**What you need to do:**
Apart from the pictures, return every line of the listing exactly.
☆ ☆ ☆ ☆
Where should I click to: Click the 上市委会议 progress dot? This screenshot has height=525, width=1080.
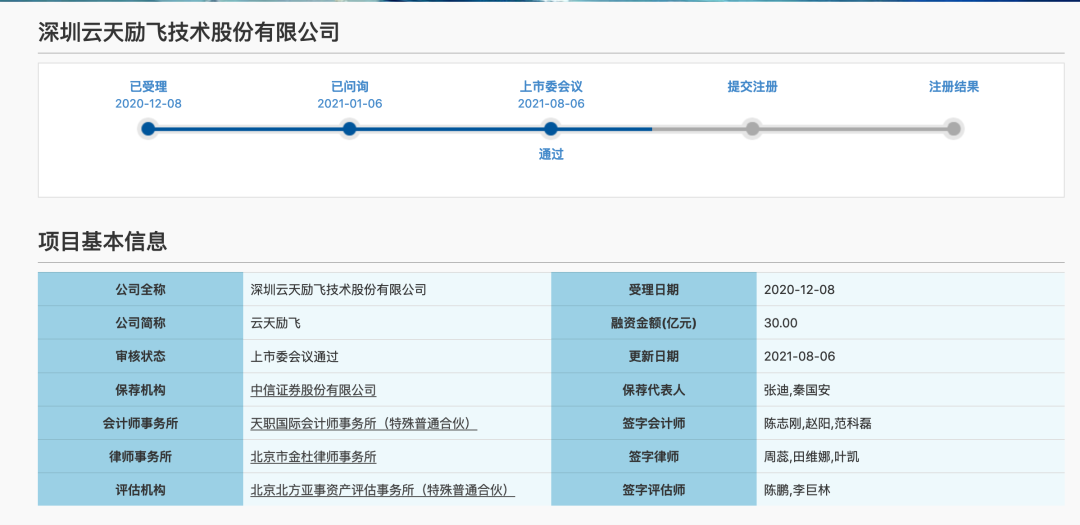(551, 129)
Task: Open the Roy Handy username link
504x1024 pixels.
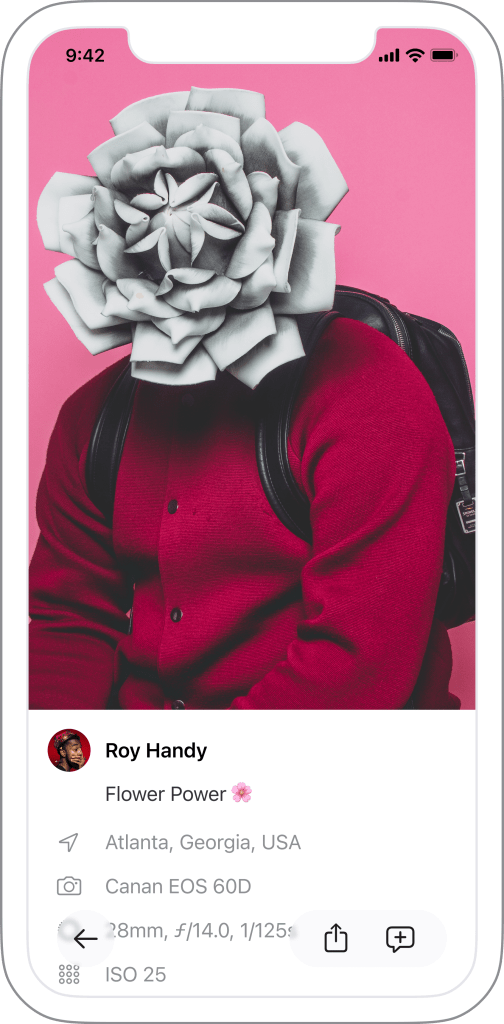Action: (156, 751)
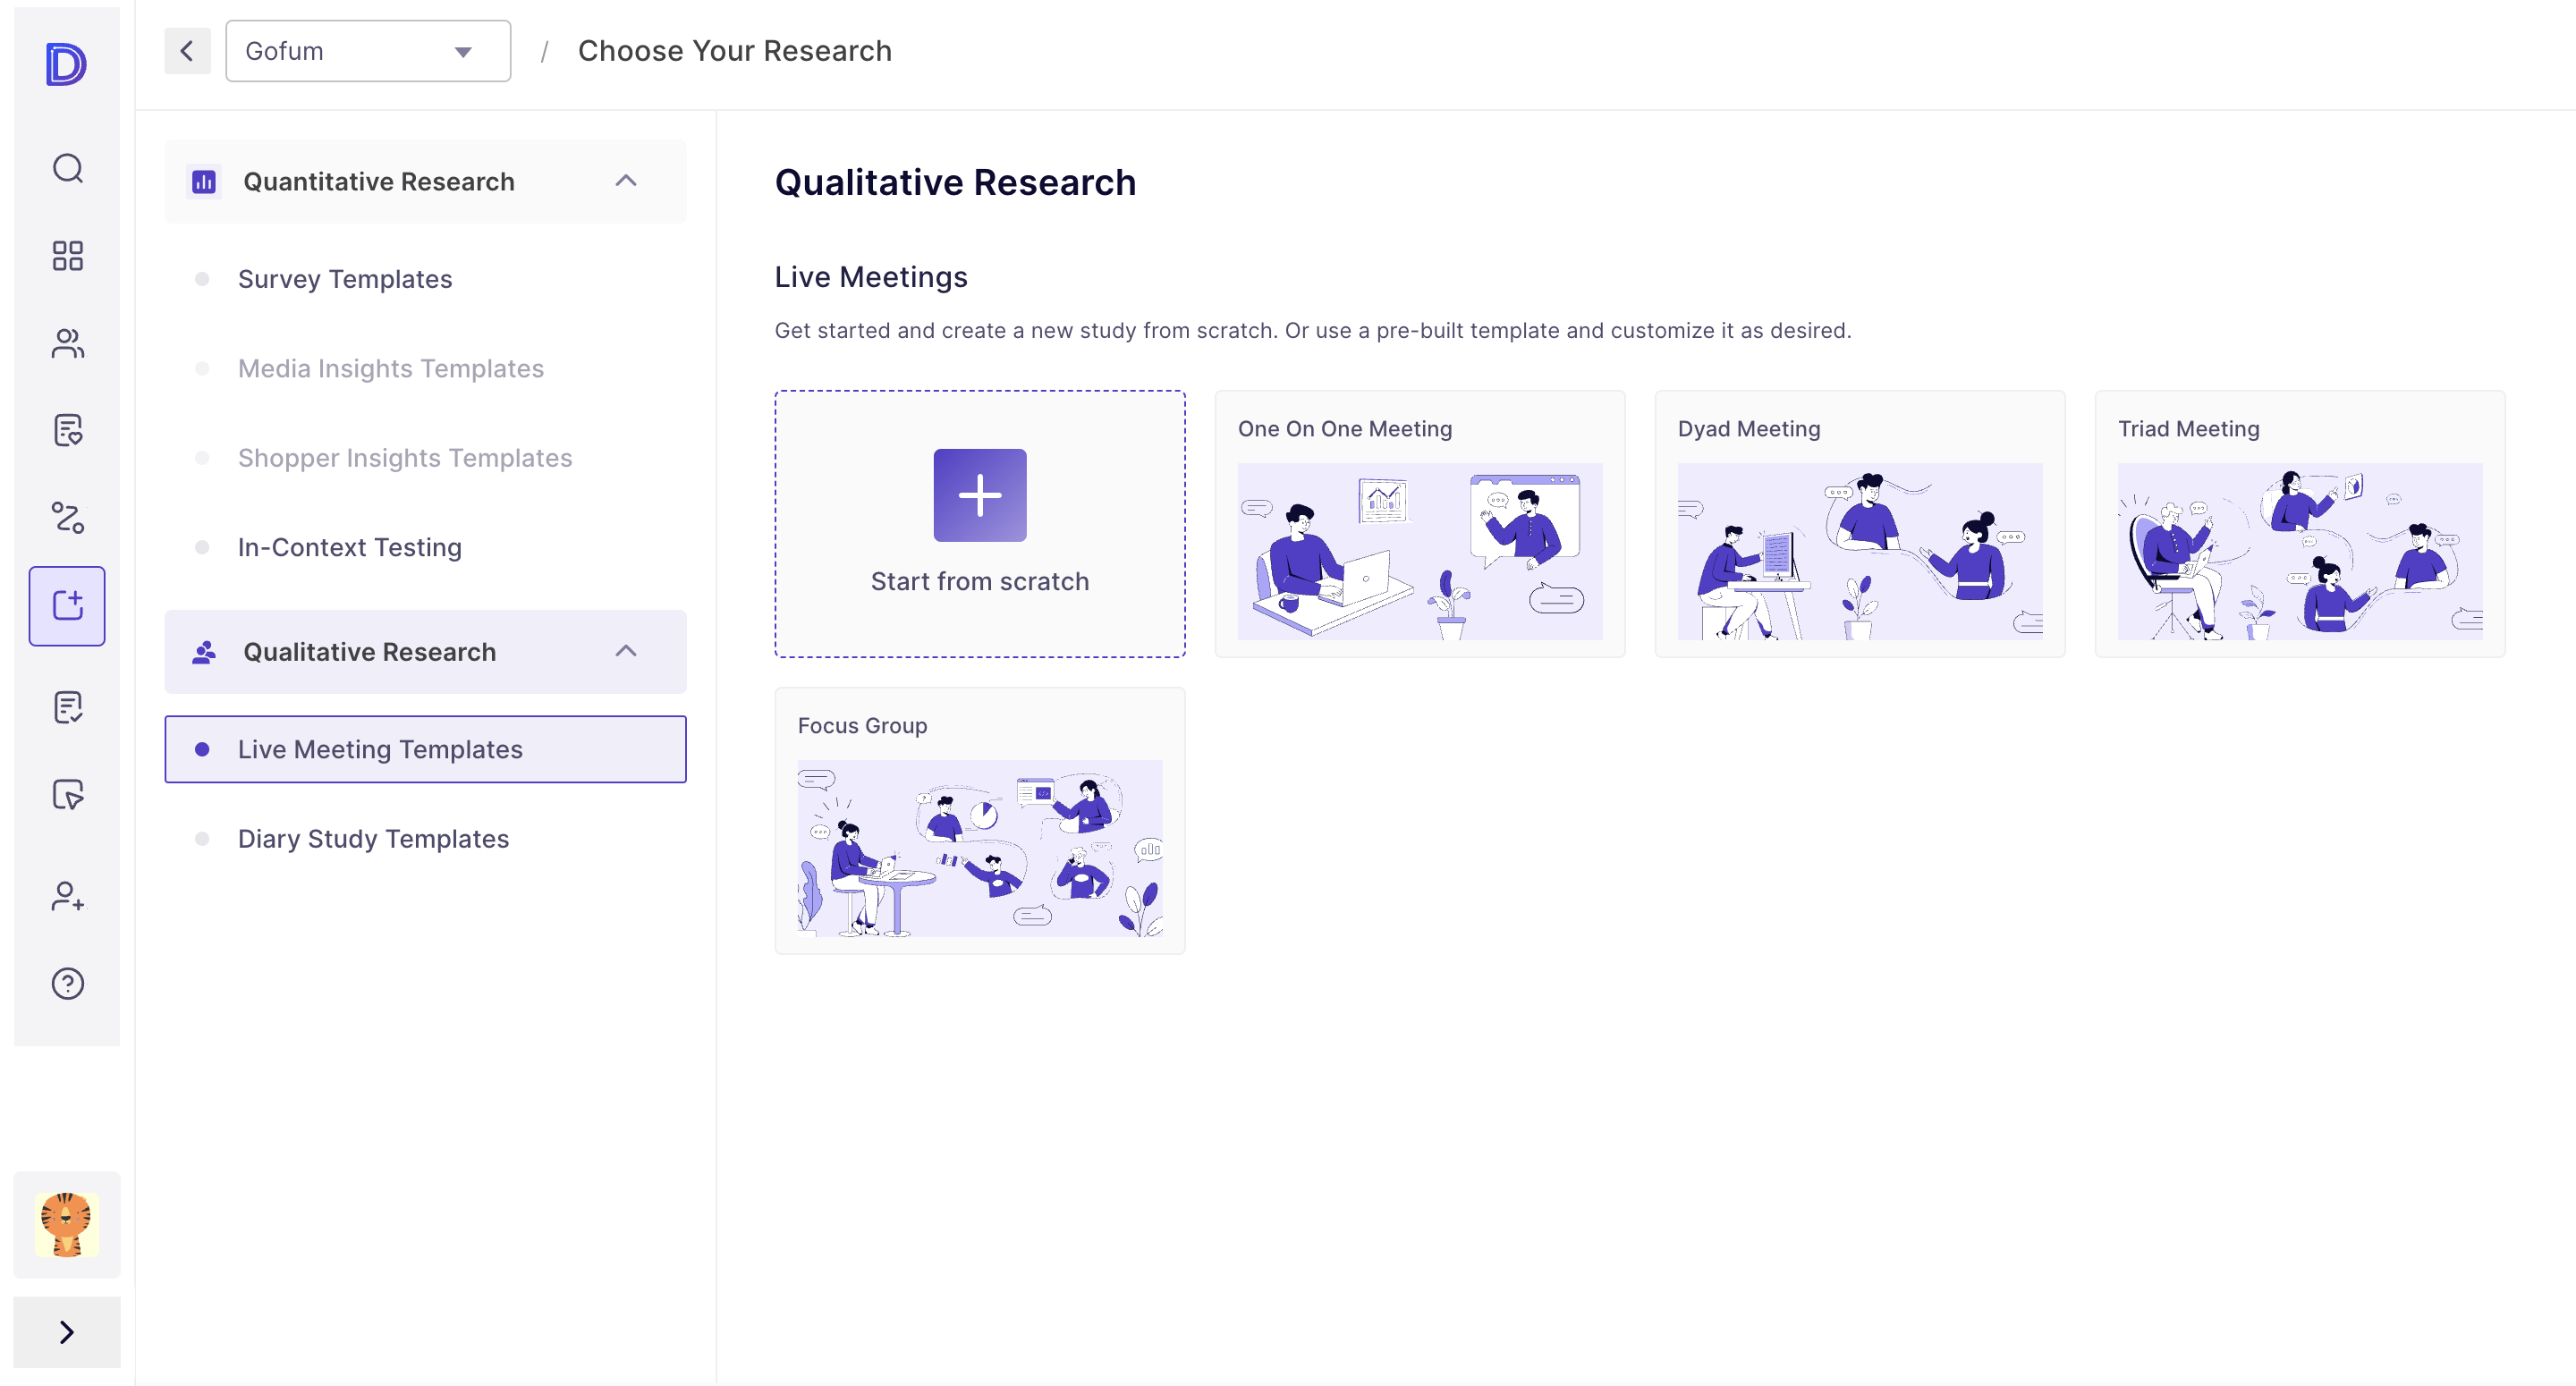
Task: Select the analytics icon in the sidebar
Action: tap(67, 519)
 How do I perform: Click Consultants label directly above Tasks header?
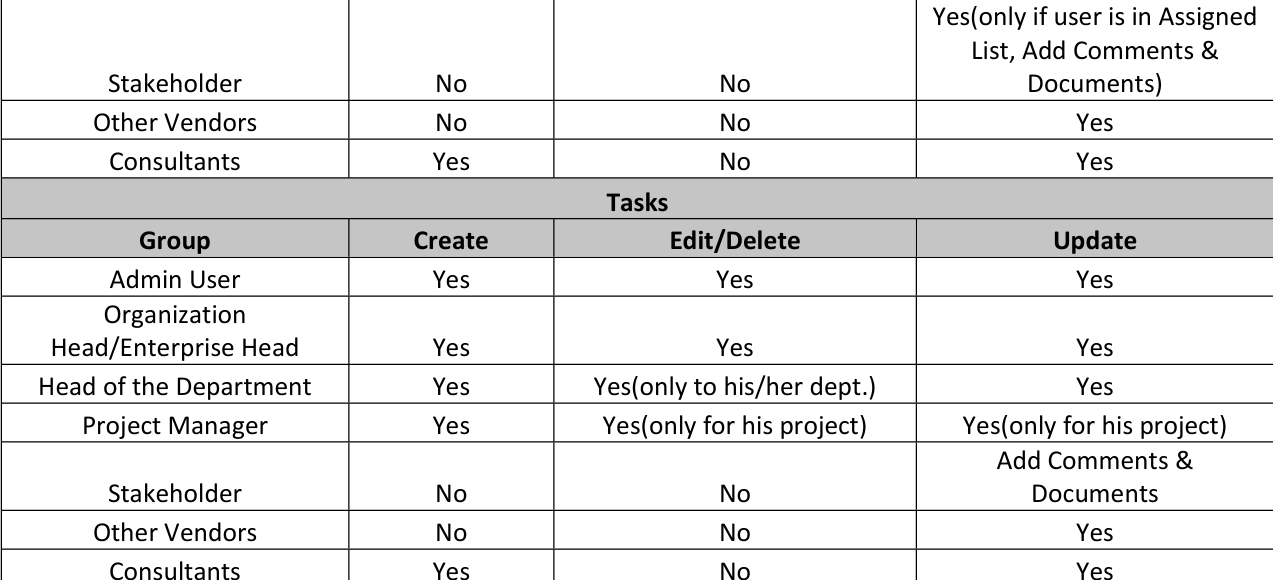click(175, 162)
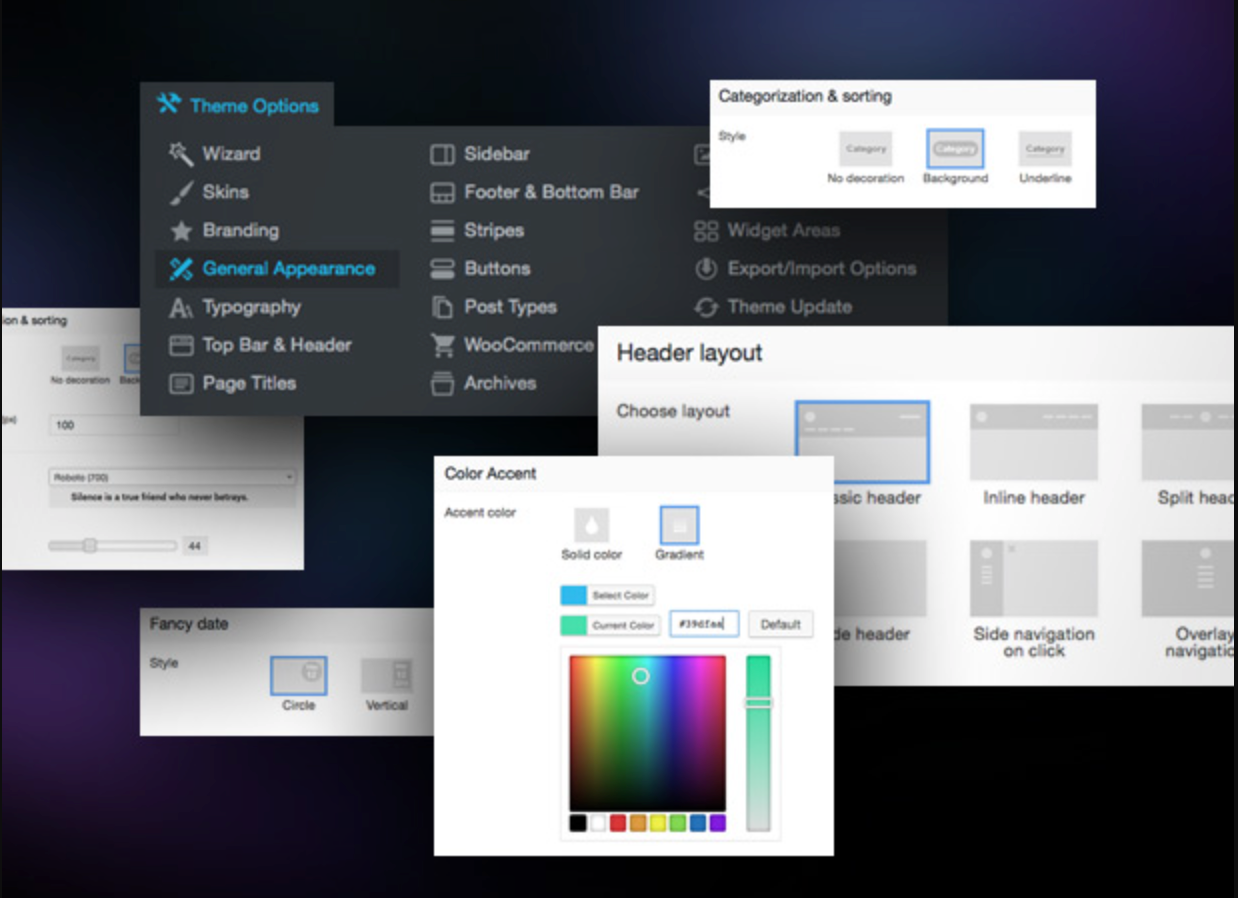Click the Widget Areas grid icon
The image size is (1238, 898).
[x=706, y=231]
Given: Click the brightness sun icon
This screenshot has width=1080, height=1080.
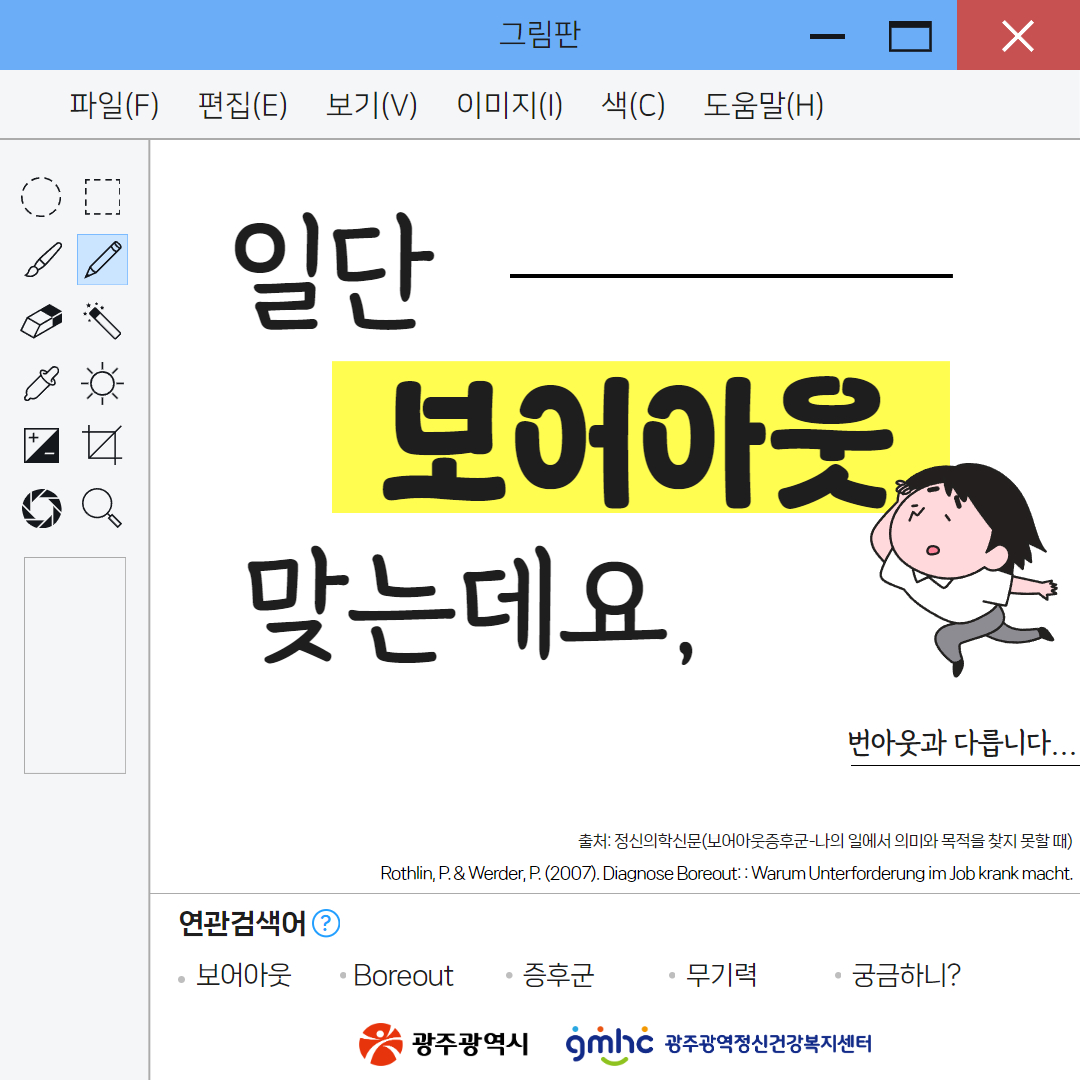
☆ ☆ ☆ ☆
**Solution for this problem:**
Where should I click to: Click the 上市委会议 progress dot? This screenshot has height=525, width=1080.
(551, 129)
Task: Open the Roy Handy username link
504x1024 pixels.
Action: (156, 751)
Task: Select the analytics icon in the sidebar
Action: tap(67, 519)
 How do I perform: Click Consultants label directly above Tasks header?
click(175, 162)
Click the Widget Areas grid icon
The image size is (1238, 898).
[x=706, y=231]
Given: Click the brightness sun icon
This screenshot has width=1080, height=1080.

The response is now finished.